Astrid Fontenelle, aos 64 anos, contou sobre uma situação de racismo que seu filho, Gabriel, então com apenas 16 anos, viveu em um resort na Bahia durante a infância.
O ocorrido se deu quando uma hóspede, ao ver Gabriel, o confundiu com um funcionário do hotel devido à sua cor de pele. “Ela chamou: ‘Menino, menino, pode pegar um colchonete pra mim?’ com um tom desdenhoso. Eu imediatamente repliquei: ‘Você realmente acha que ele é o quê? Um empregado do hotel? Não consegue enxergar que é uma criança?
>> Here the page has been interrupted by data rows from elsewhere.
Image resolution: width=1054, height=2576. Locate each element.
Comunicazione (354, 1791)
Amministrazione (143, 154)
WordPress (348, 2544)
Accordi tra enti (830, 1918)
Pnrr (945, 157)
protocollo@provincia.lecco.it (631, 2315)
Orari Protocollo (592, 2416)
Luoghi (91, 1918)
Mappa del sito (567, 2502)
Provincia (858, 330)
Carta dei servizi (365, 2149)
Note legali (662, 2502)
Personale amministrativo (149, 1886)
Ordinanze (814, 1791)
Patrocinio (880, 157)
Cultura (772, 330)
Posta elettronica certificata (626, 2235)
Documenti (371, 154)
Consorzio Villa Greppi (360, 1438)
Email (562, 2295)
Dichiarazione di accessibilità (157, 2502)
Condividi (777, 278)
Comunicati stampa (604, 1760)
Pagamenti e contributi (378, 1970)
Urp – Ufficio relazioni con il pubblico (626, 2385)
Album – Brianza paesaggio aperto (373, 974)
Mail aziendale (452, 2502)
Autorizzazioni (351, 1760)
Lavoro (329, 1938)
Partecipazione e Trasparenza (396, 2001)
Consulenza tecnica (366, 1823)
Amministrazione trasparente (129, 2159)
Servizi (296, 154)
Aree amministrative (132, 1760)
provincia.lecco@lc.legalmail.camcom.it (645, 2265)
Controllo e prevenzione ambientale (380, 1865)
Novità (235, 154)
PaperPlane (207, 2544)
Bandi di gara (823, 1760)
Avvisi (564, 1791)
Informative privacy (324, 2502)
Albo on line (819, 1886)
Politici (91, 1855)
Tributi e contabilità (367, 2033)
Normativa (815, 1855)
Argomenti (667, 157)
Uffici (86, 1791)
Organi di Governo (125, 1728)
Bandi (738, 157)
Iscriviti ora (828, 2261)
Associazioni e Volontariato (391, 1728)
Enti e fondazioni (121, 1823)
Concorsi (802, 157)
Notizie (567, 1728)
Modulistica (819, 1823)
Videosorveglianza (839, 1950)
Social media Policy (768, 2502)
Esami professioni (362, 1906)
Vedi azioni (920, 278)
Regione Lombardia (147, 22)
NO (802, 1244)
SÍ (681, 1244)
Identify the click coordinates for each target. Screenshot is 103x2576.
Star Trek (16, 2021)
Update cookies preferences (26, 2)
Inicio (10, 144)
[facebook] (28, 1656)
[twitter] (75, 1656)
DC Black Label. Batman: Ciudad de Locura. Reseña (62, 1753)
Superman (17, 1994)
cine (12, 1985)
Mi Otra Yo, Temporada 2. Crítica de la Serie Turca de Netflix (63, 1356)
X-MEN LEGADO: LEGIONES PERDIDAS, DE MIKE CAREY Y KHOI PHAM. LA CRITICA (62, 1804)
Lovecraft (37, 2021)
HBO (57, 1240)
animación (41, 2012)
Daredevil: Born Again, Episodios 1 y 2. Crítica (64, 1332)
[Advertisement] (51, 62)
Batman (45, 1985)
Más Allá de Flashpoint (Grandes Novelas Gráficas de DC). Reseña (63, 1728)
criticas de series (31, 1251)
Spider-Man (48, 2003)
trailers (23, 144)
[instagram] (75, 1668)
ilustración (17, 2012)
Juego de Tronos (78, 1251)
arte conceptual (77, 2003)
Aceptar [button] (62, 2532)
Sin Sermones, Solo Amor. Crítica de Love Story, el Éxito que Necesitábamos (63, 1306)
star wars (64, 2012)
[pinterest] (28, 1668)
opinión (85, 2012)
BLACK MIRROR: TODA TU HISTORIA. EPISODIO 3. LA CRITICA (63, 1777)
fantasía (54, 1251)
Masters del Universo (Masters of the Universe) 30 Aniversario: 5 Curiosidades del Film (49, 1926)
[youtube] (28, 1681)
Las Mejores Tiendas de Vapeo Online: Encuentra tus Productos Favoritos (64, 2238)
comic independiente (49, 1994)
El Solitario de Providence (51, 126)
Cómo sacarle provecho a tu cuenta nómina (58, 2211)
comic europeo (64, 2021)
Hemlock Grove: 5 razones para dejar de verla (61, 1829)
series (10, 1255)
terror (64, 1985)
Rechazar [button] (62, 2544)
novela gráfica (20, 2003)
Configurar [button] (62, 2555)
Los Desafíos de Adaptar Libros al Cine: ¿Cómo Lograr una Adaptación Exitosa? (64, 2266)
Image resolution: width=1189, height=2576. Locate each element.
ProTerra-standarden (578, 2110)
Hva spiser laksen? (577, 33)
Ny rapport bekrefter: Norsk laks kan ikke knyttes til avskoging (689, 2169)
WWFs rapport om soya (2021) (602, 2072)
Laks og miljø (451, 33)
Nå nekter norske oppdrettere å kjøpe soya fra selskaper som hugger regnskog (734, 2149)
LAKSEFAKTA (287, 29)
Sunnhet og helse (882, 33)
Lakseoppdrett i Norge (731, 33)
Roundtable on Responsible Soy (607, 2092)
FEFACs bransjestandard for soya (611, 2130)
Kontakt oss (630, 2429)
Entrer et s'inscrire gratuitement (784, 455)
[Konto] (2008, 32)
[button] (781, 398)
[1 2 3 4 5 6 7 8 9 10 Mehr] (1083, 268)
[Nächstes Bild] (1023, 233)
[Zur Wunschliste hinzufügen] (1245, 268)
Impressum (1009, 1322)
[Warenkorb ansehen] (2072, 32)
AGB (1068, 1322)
Ele não é funcionário, é meu filho. Sai daqui!'”, relembrou Astrid durante sua participação no programa Chico Pinheiro Entrevista (YouTube).
A mulher, ao invés de se sentir envergonhada, não pediu desculpas e ainda zombou do fato de Astrid ser uma figura pública. “Ela disse: ‘Está fazendo um showzinho só porque é famosa’. E eu respondi: ‘Não, você é racista!’ A confrontação foi intensa. A mulher saiu para a praia e, ao ver o primeiro negro na Bahia, pensou que ele era seu serviçal.”
Na sequência, Astrid provocou a hóspede racista, sugerindo-lhe um presente na forma de um livro sobre a temática racial. “Para azar dela… Quero corrigir: para sorte dela, eu estava com a terceira edição de ‘Escravidão’, de Laurentino Gomes. Quando ela se virou, eu disse: ‘Espere, tenho um presente para você’. Virei o livro na direção dela. Ela ficou furiosa e desviou o olhar.”
Mesmo com a recusa, Astrid fez questão de enviar o livro à hóspede insensível de outra maneira. “Enviei para o quarto dela, mas não devolveram. Espero que ela tenha aprendido algo. As pessoas precisam prestar atenção umas nas outras! Como não perceber que era uma criança? Ela viu a cor da pele antes de se dar conta da idade dele? Não consigo pensar em outra explicação a não ser que foi racismo.”